IPWEGERMOOR - Die Freiwillige Feuerwehr Ipwegermoor wird sich im kommenden Jahr offenbar auflösen müssen. Das bestätigte Bürgermeister Dieter Decker am Donnerstagabend bei einem Kameradschaftsabend im Feuerwehrhaus am Nordermoordamm. „Die Nachfolge des Ortsbrandmeisters und die Stärke der Wehr sind nicht mehr gewährleistet“, sagte Decker.
Im Mai 2012 endet die sechsjährige Amtszeit von Fritz Krieger als Ortsbrandmeister in Ipwegermoor. „Eine Nachfolge zeichnet sich im Moment nicht ab“, berichtete der Bürgermeister. Die Stärke der Einheit sei nicht mehr ausreichend, um als schlagkräftige Wehr auftreten zu können.
Nach Angaben des Ortsbrandmeisters zählt die Wehr derzeit noch elf Aktive und sieben Alterskameraden. Auch drei Atemschutzträger gibt es in den Reihen der Einheit. Vor drei Jahren seien es jedoch noch sieben gewesen, so Krieger. Zu Spitzenzeiten habe die Wehr 25 aktive Kameraden gezählt. Die Wehr habe sich deshalb an die Gemeinde gewandt.
Decker bedauert den Schritt. Die Feuerwehr in Ipwegermoor sei immer ein Kristallisationspunkt für das Dorfleben gewesen. Die Einheit habe zahlreiche Veranstaltungen organisiert, auf den Kameradschaftsabenden wurden stets wichtige Neuigkeiten aus dem Ort ausgetauscht.
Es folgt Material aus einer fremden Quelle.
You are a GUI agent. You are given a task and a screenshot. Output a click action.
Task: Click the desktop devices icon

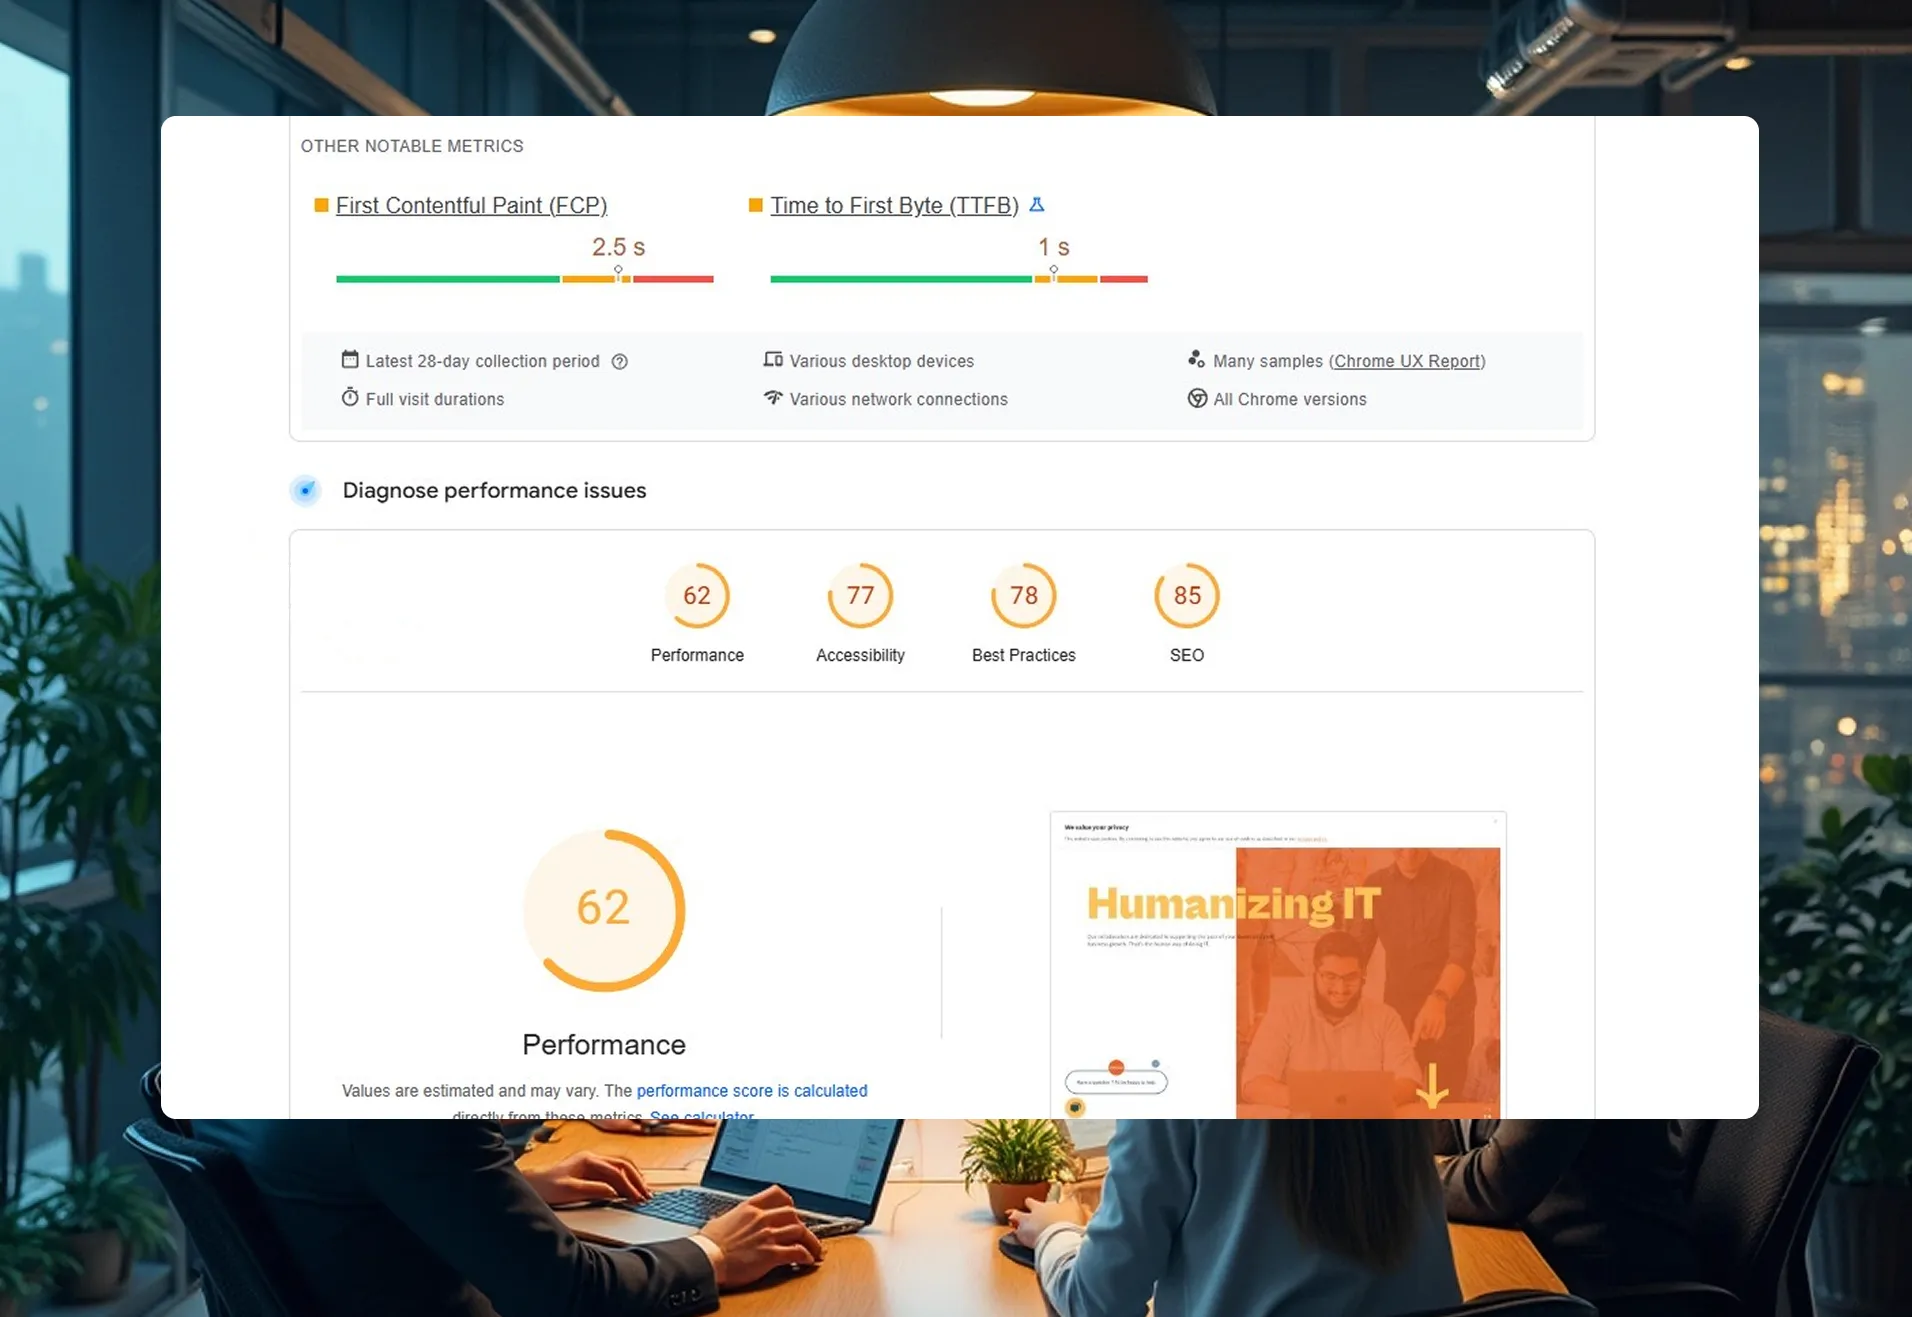[773, 360]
Der Bürgermeister verwies auch auf das Engagement der Kameraden. Sie hätten viel erledigt und sich mit großer Einsatzfreude an Baumaßnahmen beteiligt.
Was im Falle einer Auflösung der Einheit Ipwegermoor mit der Ausrüstung, den Fahrzeugen und dem Gebäude passieren wird, ist derzeit noch offen. Der Löschbezirk könnte unter den Einheiten Loy-Barghorn und Ipwege-Wahnbek aufgeteilt werden, sagte Kreisbrandmeister Johann Westendorf am Freitag aufNWZ
-Anfrage. All dies sei einvernehmlich mit den Kameraden aus Ipwegermoor geregelt worden, betonte der Kreisbrandmeister.Bereits jetzt werden im Notfall sowohl die Feuerwehr Loy-Barghorn als auch die Einheit Ipwegermoor alarmiert. „Die Wehren rücken immer zusammen aus“, sagte Westendorf.
Nach Angaben des Kreisbrandmeisters stellt die Auflösung einer Feuerwehreinheit ein Novum im Ammerland dar. Nach dem Ende des Zweiten Weltkrieges habe es diesen Fall noch nie gegeben. „Wir haben immer 39 Einheiten im Ammerland gehabt“, berichtete Westendorf. Er bedauert es, nun eine Wehr verlieren zu müssen.
Bereits im April 1928 war in Ipwegermoor eine Pflichtfeuerwehr gegründet worden. Als Freiwillige Feuerwehr Ipwegermoor war die Einheit am 6. März 1949 aus der Taufe gehoben worden. Der Lehrer Adolf Hurrelmann wurde zum ersten Ortsbrandmeister gewählt.